* [Requirements]
- A) From the page text on the MOSFET switching design, list every point given under the heading "If this is right".
- B) Translate this sentence from the page text on the MOSFET switching design into Spanish: "The same capacitor-compensated topology could be scaled to other frequencies by retuning the lumped elements."

* [Page text]

▶

What carries the argument

Back-to-back MOSFET switching topology with series and parallel capacitors that holds reflection-phase difference near 180 degrees by limiting nonlinear impedance drift.

If this is right

  • IRS arrays can be deployed in wireless power transfer without per-cell power limits below 1 W.
  • Binary phase control remains usable for beam steering even when each cell receives more than 1 W.
  • Switching-pattern reconfiguration produces controllable far-field reflection angles at high power.
  • The transmission-line model plus nonlinear SPICE co-simulation accurately predicts circuit behavior up to 1.25 W.

Where Pith is reading between the lines

These are editorial extensions of the paper, not claims the author makes directly.

  • The same capacitor-compensated topology could be scaled to other frequencies by retuning the lumped elements.

◀

* [Records provided]
▶

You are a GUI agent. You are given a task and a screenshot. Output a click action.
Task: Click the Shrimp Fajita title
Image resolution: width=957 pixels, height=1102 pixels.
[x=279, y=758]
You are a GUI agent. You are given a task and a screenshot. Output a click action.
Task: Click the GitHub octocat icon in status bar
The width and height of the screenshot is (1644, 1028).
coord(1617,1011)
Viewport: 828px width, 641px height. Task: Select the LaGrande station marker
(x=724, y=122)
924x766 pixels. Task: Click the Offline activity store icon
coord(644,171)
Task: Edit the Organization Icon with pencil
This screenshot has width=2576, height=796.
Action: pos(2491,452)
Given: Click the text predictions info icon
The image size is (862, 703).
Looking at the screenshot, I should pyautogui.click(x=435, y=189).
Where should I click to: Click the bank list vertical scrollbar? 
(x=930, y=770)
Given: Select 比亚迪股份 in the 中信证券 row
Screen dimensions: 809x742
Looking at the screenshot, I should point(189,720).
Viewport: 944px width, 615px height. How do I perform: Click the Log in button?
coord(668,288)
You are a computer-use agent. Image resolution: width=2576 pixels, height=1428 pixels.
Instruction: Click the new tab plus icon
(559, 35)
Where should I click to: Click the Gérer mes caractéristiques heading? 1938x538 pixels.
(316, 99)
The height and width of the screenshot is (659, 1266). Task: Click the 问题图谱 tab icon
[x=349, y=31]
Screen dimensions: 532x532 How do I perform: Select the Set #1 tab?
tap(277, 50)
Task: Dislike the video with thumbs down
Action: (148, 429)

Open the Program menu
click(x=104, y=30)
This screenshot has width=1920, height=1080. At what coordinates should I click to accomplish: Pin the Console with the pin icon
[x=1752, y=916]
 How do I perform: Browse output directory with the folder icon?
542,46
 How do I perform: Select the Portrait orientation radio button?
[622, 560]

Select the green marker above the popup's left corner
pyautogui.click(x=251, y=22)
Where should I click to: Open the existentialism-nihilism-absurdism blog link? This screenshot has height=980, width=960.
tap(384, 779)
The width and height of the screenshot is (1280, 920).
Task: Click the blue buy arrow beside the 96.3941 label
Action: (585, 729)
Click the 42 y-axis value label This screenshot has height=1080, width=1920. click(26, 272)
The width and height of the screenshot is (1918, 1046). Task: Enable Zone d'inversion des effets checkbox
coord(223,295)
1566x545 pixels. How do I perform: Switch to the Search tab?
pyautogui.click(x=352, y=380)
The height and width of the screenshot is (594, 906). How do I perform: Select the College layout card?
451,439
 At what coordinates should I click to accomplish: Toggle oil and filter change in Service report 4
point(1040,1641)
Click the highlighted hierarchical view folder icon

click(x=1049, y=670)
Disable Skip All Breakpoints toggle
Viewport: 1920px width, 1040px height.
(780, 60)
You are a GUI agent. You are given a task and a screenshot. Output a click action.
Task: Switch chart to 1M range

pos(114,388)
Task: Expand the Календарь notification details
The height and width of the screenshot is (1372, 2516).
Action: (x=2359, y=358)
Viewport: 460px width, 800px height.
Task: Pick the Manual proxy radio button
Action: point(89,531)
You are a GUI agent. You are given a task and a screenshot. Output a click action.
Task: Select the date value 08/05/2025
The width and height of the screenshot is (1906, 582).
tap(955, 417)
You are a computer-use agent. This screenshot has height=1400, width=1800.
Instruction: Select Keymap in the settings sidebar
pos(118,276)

◀

* [Outputs in order]
- A)
- IRS arrays can be deployed in wireless power transfer without per-cell power limits below 1 W.
- Binary phase control remains usable for beam steering even when each cell receives more than 1 W.
- Switching-pattern reconfiguration produces controllable far-field reflection angles at high power.
- The transmission-line model plus nonlinear SPICE co-simulation accurately predicts circuit behavior up to 1.25 W.

- B) La misma topología compensada con condensadores podría escalarse a otras frecuencias reajustando los elementos concentrados.